** RECORDS follows **

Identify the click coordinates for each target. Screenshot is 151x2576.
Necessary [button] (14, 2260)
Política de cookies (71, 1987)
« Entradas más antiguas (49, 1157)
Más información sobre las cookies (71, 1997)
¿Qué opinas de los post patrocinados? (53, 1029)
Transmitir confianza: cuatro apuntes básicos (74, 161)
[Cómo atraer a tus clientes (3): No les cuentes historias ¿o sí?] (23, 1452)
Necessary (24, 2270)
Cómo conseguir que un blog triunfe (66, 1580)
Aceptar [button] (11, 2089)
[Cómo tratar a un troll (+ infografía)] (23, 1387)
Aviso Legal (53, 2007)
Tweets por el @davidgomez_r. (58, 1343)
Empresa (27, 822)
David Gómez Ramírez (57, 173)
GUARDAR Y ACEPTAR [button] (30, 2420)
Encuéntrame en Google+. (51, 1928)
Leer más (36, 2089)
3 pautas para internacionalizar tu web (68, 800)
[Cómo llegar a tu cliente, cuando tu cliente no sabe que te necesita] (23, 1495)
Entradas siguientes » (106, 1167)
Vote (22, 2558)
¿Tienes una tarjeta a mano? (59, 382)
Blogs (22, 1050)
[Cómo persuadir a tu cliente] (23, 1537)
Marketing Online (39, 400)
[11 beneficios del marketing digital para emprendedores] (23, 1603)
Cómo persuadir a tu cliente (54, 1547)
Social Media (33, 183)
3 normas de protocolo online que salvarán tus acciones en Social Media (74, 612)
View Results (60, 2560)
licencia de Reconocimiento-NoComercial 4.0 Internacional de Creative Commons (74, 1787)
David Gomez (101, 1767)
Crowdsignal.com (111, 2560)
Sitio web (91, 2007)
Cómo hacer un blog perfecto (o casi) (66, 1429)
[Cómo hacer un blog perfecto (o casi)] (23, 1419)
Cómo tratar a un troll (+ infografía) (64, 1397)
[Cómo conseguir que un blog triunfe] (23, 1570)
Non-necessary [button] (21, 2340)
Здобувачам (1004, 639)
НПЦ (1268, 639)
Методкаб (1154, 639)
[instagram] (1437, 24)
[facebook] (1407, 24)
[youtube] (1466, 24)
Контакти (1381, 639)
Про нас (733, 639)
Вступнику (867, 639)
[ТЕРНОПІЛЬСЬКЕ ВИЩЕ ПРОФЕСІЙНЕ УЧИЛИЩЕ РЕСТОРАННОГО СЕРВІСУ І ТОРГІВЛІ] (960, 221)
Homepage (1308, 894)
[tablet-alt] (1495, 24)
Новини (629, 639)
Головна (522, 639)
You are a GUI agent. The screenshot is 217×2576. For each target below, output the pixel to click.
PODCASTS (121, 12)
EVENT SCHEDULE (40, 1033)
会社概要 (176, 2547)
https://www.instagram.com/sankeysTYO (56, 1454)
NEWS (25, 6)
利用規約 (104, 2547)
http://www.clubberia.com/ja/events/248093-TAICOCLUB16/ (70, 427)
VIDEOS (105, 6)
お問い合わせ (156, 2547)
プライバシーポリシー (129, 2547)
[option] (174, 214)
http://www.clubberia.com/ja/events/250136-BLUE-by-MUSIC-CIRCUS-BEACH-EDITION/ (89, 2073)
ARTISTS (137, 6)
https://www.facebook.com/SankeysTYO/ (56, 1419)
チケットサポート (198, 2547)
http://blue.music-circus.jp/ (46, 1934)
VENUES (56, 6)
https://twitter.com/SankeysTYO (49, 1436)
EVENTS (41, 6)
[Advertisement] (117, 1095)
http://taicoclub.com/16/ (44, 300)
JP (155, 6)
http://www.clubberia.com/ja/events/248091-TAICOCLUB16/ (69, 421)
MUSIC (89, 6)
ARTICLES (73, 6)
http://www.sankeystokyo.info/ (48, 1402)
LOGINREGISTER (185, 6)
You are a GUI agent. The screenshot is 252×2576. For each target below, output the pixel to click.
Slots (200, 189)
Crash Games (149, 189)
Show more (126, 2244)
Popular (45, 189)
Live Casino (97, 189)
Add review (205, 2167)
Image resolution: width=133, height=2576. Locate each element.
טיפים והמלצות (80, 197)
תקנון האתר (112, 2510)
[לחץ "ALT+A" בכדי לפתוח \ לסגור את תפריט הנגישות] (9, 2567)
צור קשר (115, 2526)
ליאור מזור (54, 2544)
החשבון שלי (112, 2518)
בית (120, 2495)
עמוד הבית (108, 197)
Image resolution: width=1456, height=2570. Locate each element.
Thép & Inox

** End of RECORDS **

● **REQUIRED WORK**: Write out only the lines that run from the line containing "http://www.clubberia.com/ja/events/248093-TAICOCLUB16/ (70, 427)" through the line containing "בית (120, 2495)", both included, exactly as they appear above.

● **RESPONSE AREA**:
http://www.clubberia.com/ja/events/248093-TAICOCLUB16/ (70, 427)
VIDEOS (105, 6)
お問い合わせ (156, 2547)
プライバシーポリシー (129, 2547)
[option] (174, 214)
http://www.clubberia.com/ja/events/250136-BLUE-by-MUSIC-CIRCUS-BEACH-EDITION/ (89, 2073)
ARTISTS (137, 6)
https://www.facebook.com/SankeysTYO/ (56, 1419)
チケットサポート (198, 2547)
http://blue.music-circus.jp/ (46, 1934)
VENUES (56, 6)
https://twitter.com/SankeysTYO (49, 1436)
EVENTS (41, 6)
[Advertisement] (117, 1095)
http://taicoclub.com/16/ (44, 300)
JP (155, 6)
http://www.clubberia.com/ja/events/248091-TAICOCLUB16/ (69, 421)
MUSIC (89, 6)
ARTICLES (73, 6)
http://www.sankeystokyo.info/ (48, 1402)
LOGINREGISTER (185, 6)
You are a GUI agent. The screenshot is 252×2576. For each target below, output the pixel to click.
Slots (200, 189)
Crash Games (149, 189)
Show more (126, 2244)
Popular (45, 189)
Live Casino (97, 189)
Add review (205, 2167)
Image resolution: width=133, height=2576. Locate each element.
טיפים והמלצות (80, 197)
תקנון האתר (112, 2510)
[לחץ "ALT+A" בכדי לפתוח \ לסגור את תפריט הנגישות] (9, 2567)
צור קשר (115, 2526)
ליאור מזור (54, 2544)
החשבון שלי (112, 2518)
בית (120, 2495)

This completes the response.